As far as I can tell, the reporter manages to give a good description of the facts while resisting whatever biases he has about the justice system... which seems to me to be a rare occurrence.

Posted by: | Apr 13, 2008 1:07:05 AM


Clifford "T.I." Harris had a potential trial defense and millions in the bank to perhaps be the latest celebrity found "not guilty by reason of wealth & fame." Far from deserving blame the federal prosecutors in charge of this case should be applauded for a very creative win-win sentence. This sentence guarantees not only a conviction but a real chance of helping kids not making the same sort of boneheaded mistakes that got T.I. in to the position he now finds himself.

I can recall diving home from a day in the office when the news of the deal broke. I was clicking through the local stations. Stopping for moment on a local hip-hop station I was stunned by the news. I was also impressed by the immediate impact many callers to the station were reporting. If this agreement causes just one kid to decide not to pick up a gun and go play shoot 'em up this will have been a huge victory; I suspect it will be more than one kid who makes that choice.

IMHO, this was a great, great arrangement between the parties.

Posted by: karl | Apr 13, 2008 10:03:20 AM

Life isn't fair. That's the takeaway here. Rest assured, though, if this rapper screws up again, he's toast.

Posted by: federalist | Apr 13, 2008 6:13:14 PM

Right, federalist.

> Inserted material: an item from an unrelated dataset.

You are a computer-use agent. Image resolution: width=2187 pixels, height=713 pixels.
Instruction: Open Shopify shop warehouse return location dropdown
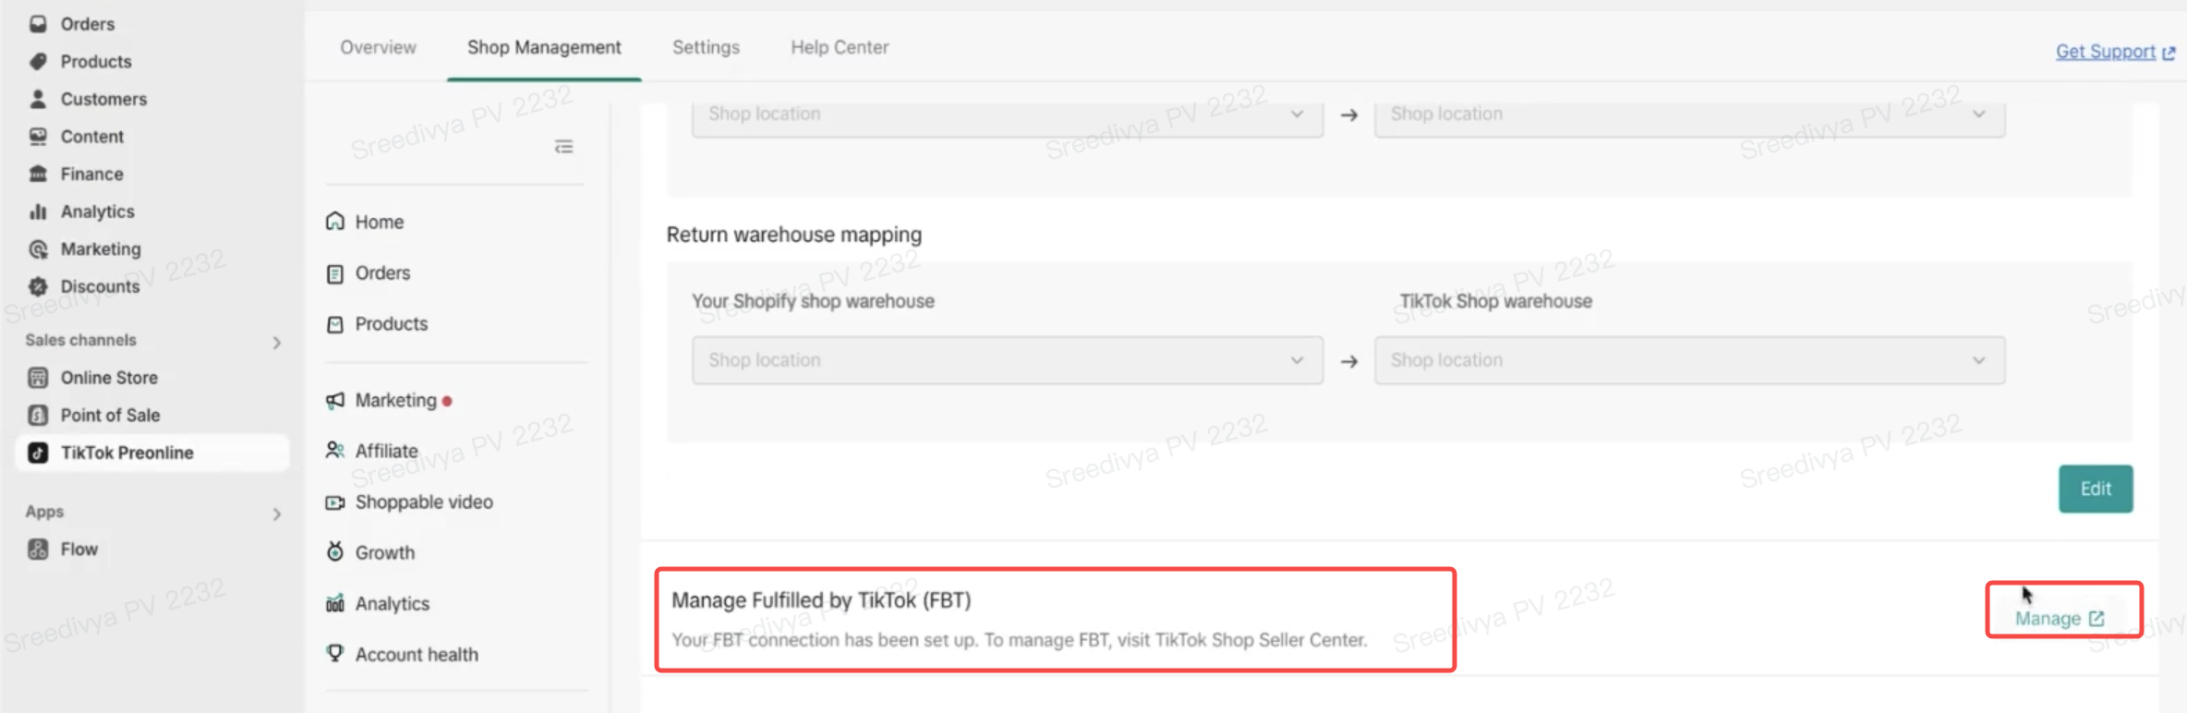point(1007,360)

I'm sure that if only you'd known that you could get away with having lots of guns, you would have chosen to become a successful rapper instead of whatever it is you're doing now.

It seems unfortunate when consequentialist concerns completely trump retributive concerns. Lots of defendants are in a position to influence others, and they often attempt to buy their way out of punishment. I'm reminded of the article Prof. Berman posted a while back where a rich guy was "sentenced" to organizing and attending black tie fundraisers.

On the other hand, I'm sometimes a fan of punishing people really harshly to make examples of them for consequentialist reasons. Perhaps that reasoning should cut the other way on occasion in cases like this.

Posted by: | Apr 14, 2008 12:21:19 AM

I don't think that response is at all warranted. It isn't fair in the cosmic sense that this guy got to trade his celebrity for a lesser sentence. Why is that a bad thing to point out?

Posted by: federalist | Apr 14, 2008 10:05:40 AM

Why does justice have a price tag on it? Why do the less fortunate continue to suffer. A family member of mine is awaiting sentencing in Federal court for pawning a old broken gun for twenty dallors and is facing a considerable amount of time. TI on the other hand gets a slap on the wrist for several semi-automatic weapons. I have study the federal guidelines for possession of firearms by convicted felones and its doesn't add up. I am not a hater, congrads for TI. He's my favorite rap artist. I can sympathize. It upsets me to see how money trumps human life and dignity.

Posted by: Tammy | Nov 27, 2008 10:43:24 PM

i think that it is wonderful that T.I. can use his name power and influence children to do some thing posative with their lives. Especially for the black community...because children and teenagers all look up to rappers, because they see that they made it out of the 'hood". The kids want to immulate the same process so one day they to can make it out...now they will see that there is more than one way to be successful and by choosing violence by all means there is only outcome, which is death and jail time. children have to much to offer the world and T.I. will enforce this way of thinking to the community by his sentenceing of 1,000 hours of community service..

Posted by: Gabby J. | Jan 26, 2009 1:34:17 PM

I think T.I will learn from his mistake

Posted by: david | Jan 27, 2009 10:49:24 AM

The positive ripple effect that is created thru TI's creative sentencing (albeit made available exclusively due to his stardom) gives back to the community leaps and bounds. There is no denying his ability, to touch and influence others supersedes any punitive lengthy sentencing, which I'm sure we can all admit only breeds additional anti-social behavior in our community, more times than not, ironically, in the name of "public safety.
I am extremely impressed with the courts decision to do something beneficial, as well as, "creative" given this circumstance. Well done!